Pre-PEP: Providing a CPython mirror

Hello,
I would like to propose providing a mirror of the CPython repository. You can find the draft here:

1 Like

I personally think it’s a great idea. Having an official mirror that serves as a backup makes sense. It also would make it easier to migrate should the need arise.

I’m not sure I understand the goals of this proposal.

We already have backups of the CPython repo, importantly including the issue and pull request data, which git clone --mirror won’t include.

Adding another hosting site just for the sake of it seems confusing, and means contributors and core developers need to check multiple places. The benefits of moving issues to GitHub were that we have one centralised place for development. Fracturing that by adding other places to eg submit PRs would be unhelpful.
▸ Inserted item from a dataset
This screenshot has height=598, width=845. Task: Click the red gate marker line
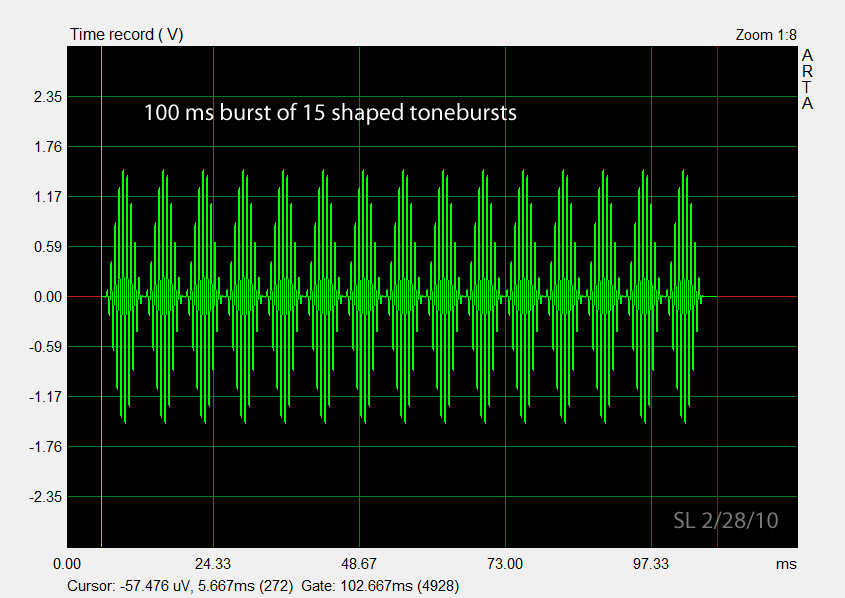click(717, 296)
If the proposal is simply to have a mirror of the data for those that don’t want to use GitHub, that can be done very easily and doesn’t, in my view, require a PEP.

Overall I don’t think I understand the ideas behind this PEP, and so currently would be -1, but hopefully the authors can elaborate on the context and rationale behind it.

A

9 Likes

As the PEP states:

The mirror is not intended to replace the host for contributions (issues, pull requests, CI), but to provide an additional read-only distribution channel for the Git data (commits, branches, tags etc.) because having multiple contribution platforms would introduce excessive complexity and asynchron

having two platforms for contribution is unrealistic and is not proposed.
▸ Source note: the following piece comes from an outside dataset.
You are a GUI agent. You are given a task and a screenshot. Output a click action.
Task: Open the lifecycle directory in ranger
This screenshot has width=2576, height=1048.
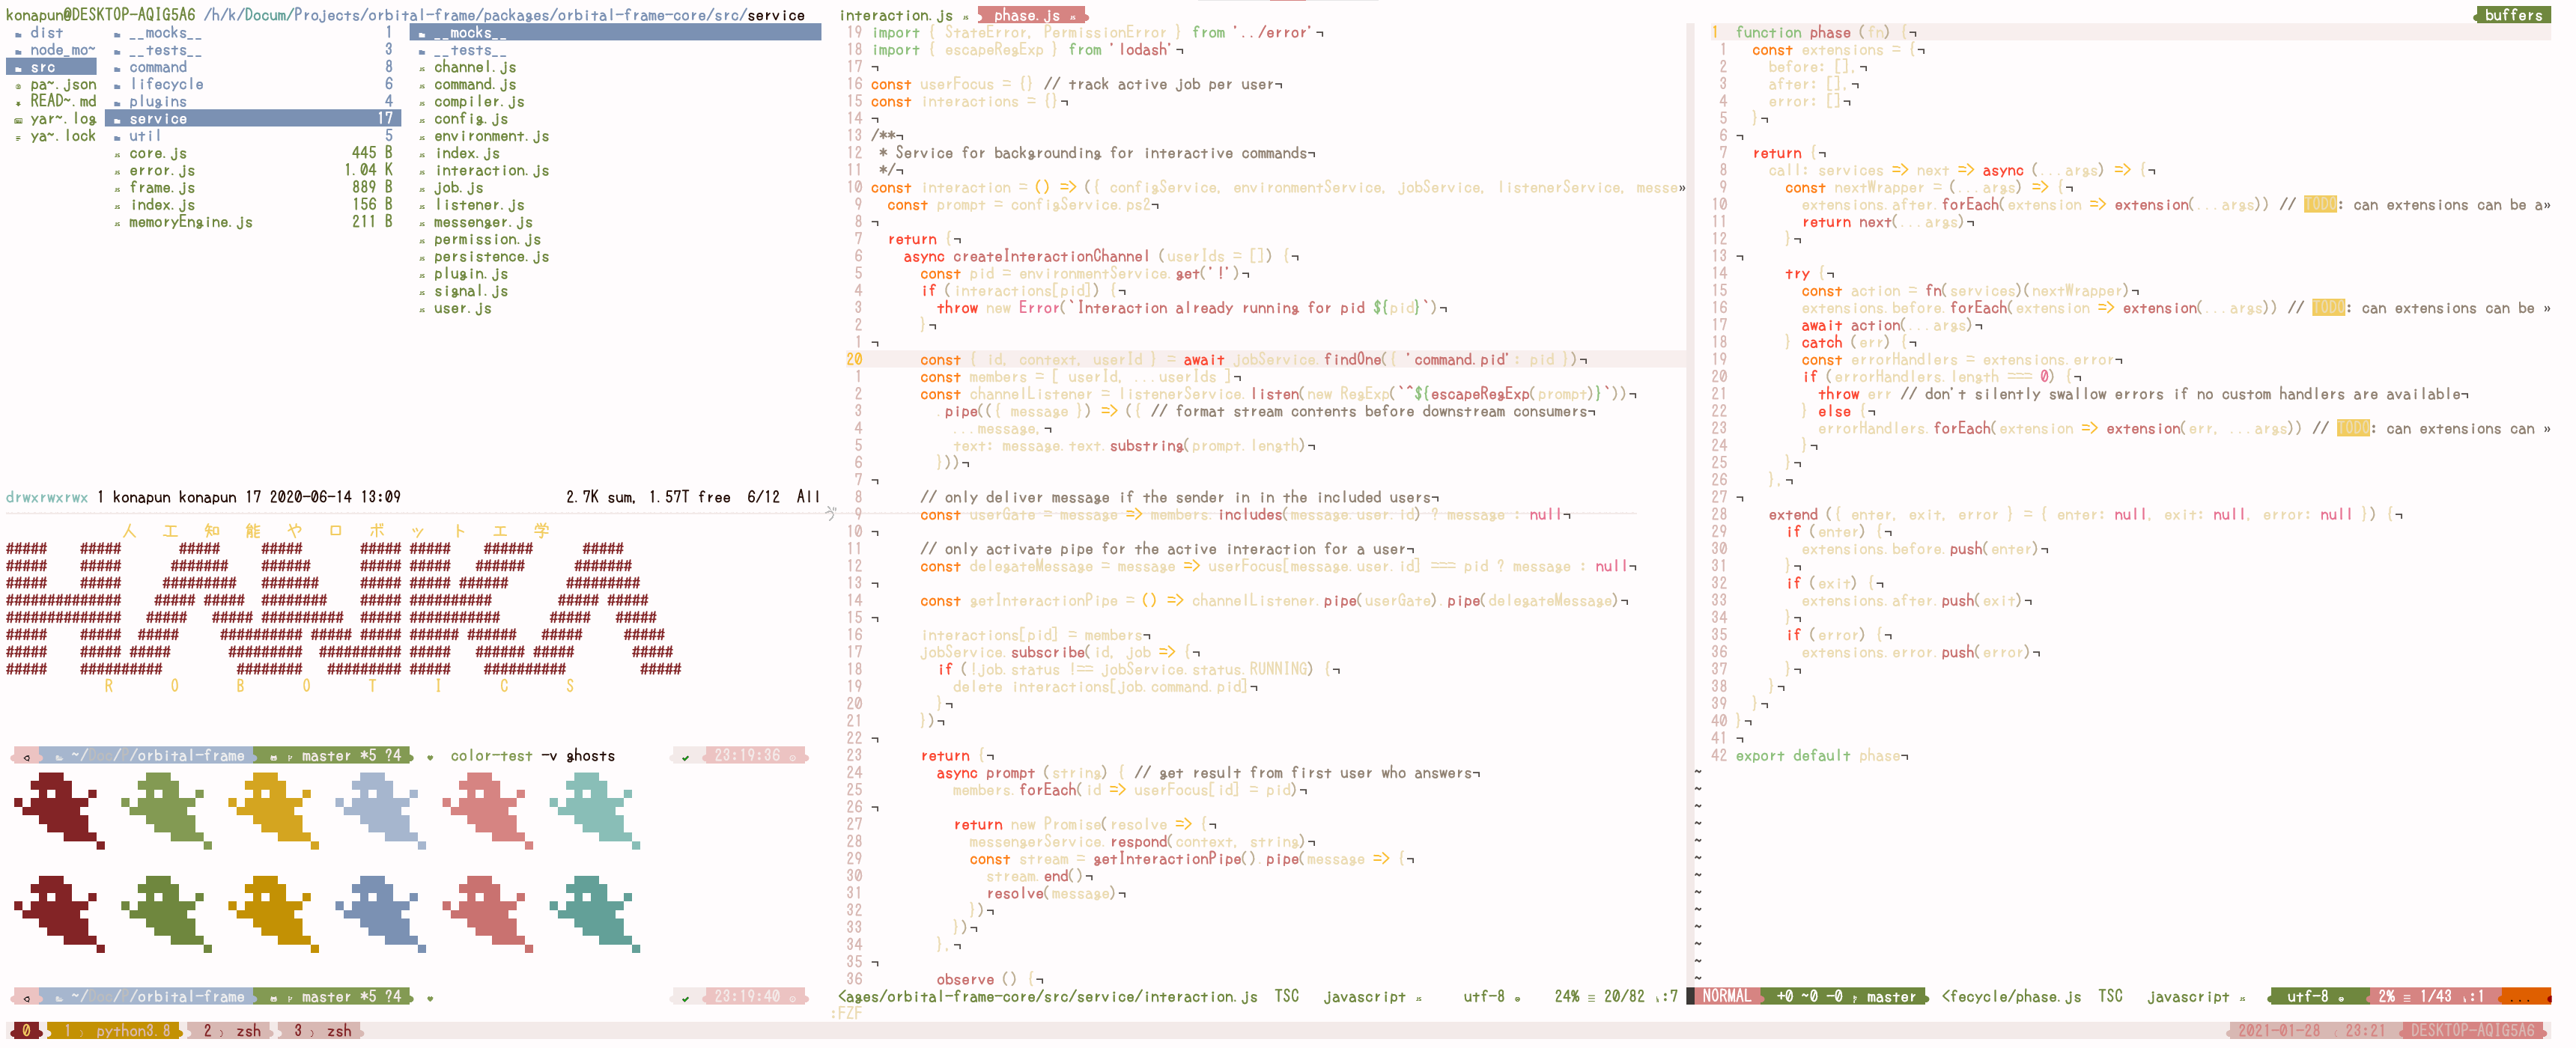[166, 85]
That is part (but not all) of the proposal, yes.

Some contributors prefer using open-source platforms to develop open source projects. Since GitHub is not open source, a mirror would allow us to address this concern. Mirrors improve accessibility for contributors in regions where GitHub may be blocked [1] or slow.

Doesn’t the read-only nature of the mirror more or less block this motivation? It lets a contributor clone the repo without using GitHub (although cloning from a public GitHub repo doesn’t even require a GitHub account so it’s a very marginal gain) but it won’t let them push their changes back without a going through a pull request (and most likely an accompanying issue) on GitHub.

4 Likes

I also read this section that Brenainn quotes, which is where my comments about needing to check multiuple places come from.

If the proposed mirror is to be read only (i.e. not used for core development), then what are the benefits of having it be blessed by the project? There are no restrictions to any individual or group setting up a mirror, and indeed many already do.

Secondly, if the mirror won’t contain all the data used to inform decisions (namely the history of PRs & issues), what benefits does it have over the more standard backups we currently perform?

A

1 Like

It confirms it’s validity, I’m very careful when I clone and compile code from random repositories, since there’s no guarantee it isn’t harmful. A malicious actor could create a “mirror” and inject their commits.

If someone manages to get malicious code onto the CPython source tree, I think we have bigger problems at that point. But anyway, how would a mirror help prevent that? An evil commit would be reflected in the mirror as well.

I think you misunderstood me, apologies if I was not clear.

I meant that the malicious commits would be in the unofficial mirror, not the actual source.

Oh, sorry, I did misunderstand.

If you’re worried about the mirror being bad, just verify it against the MD5 checksum that we provide in releases. Otherwise, if you’re unable or against using GitHub for contribution, why clone CPython at all? Our unreleased branches sometimes contain changes that break the buildbots, and users probably don’t want those commits. We have a release process for a reason!

1 Like

Indeed, like the larger backups issue, can this PEP be a core-workflow issue instead?

2 Likes

Here are instructions on how to set up such a mirror with Gitlab: Repository mirroring | GitLab Docs

You may need a paid plan to have this work in “pull” mode.